> [TASK DETAILS] Each record that follows should be duplicated exactly, except for its pictures.

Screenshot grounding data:
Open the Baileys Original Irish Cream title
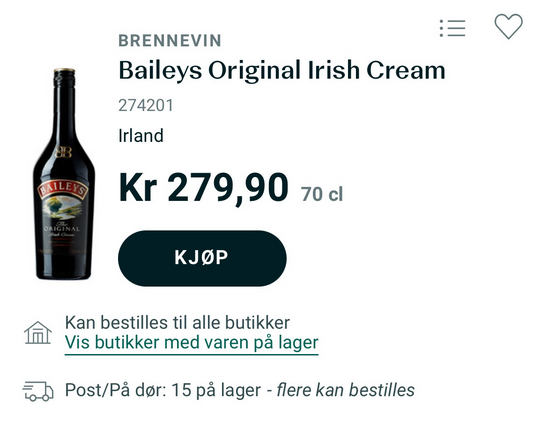Viewport: 548px width, 421px height. pos(282,71)
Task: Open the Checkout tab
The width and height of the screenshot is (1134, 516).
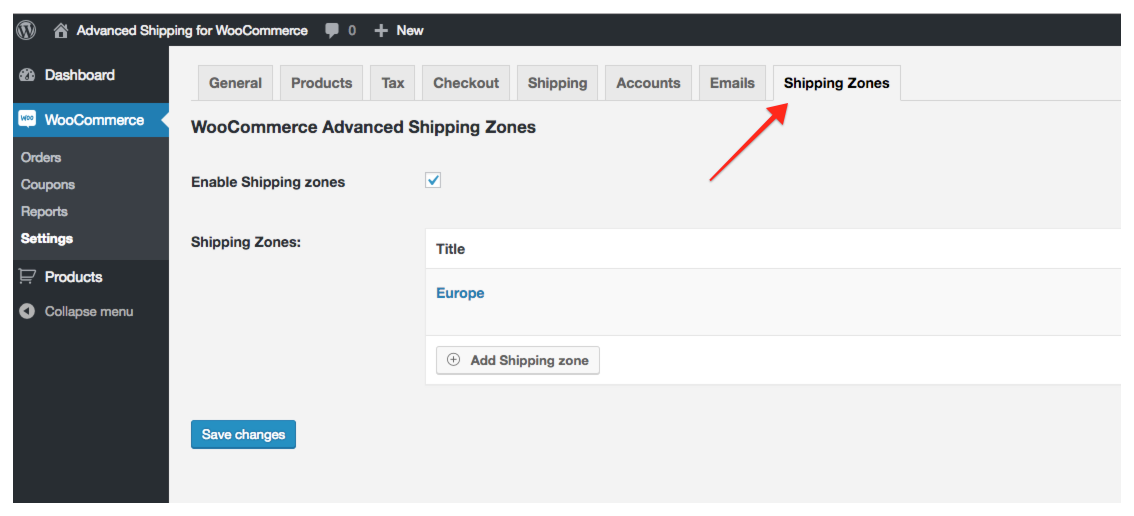Action: pyautogui.click(x=466, y=83)
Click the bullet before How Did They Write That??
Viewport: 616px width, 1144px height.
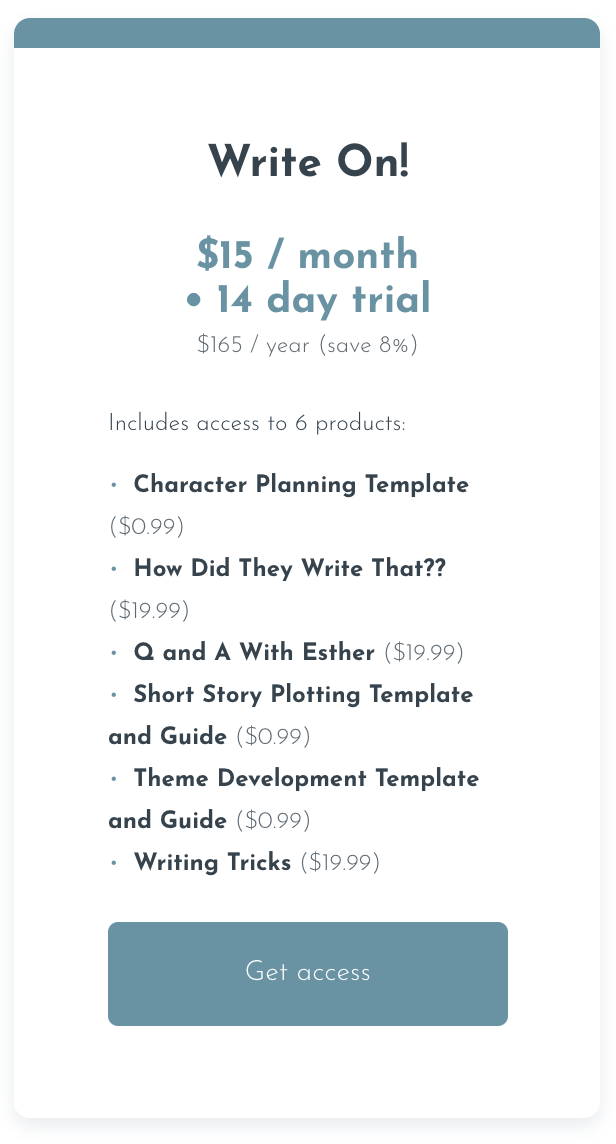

> [RESULT]
Open the Baileys Original Irish Cream title
Viewport: 548px width, 421px height. pos(282,71)
Task: Open the Checkout tab
The width and height of the screenshot is (1134, 516).
Action: pyautogui.click(x=466, y=83)
Click the bullet before How Did They Write That??
Viewport: 616px width, 1144px height.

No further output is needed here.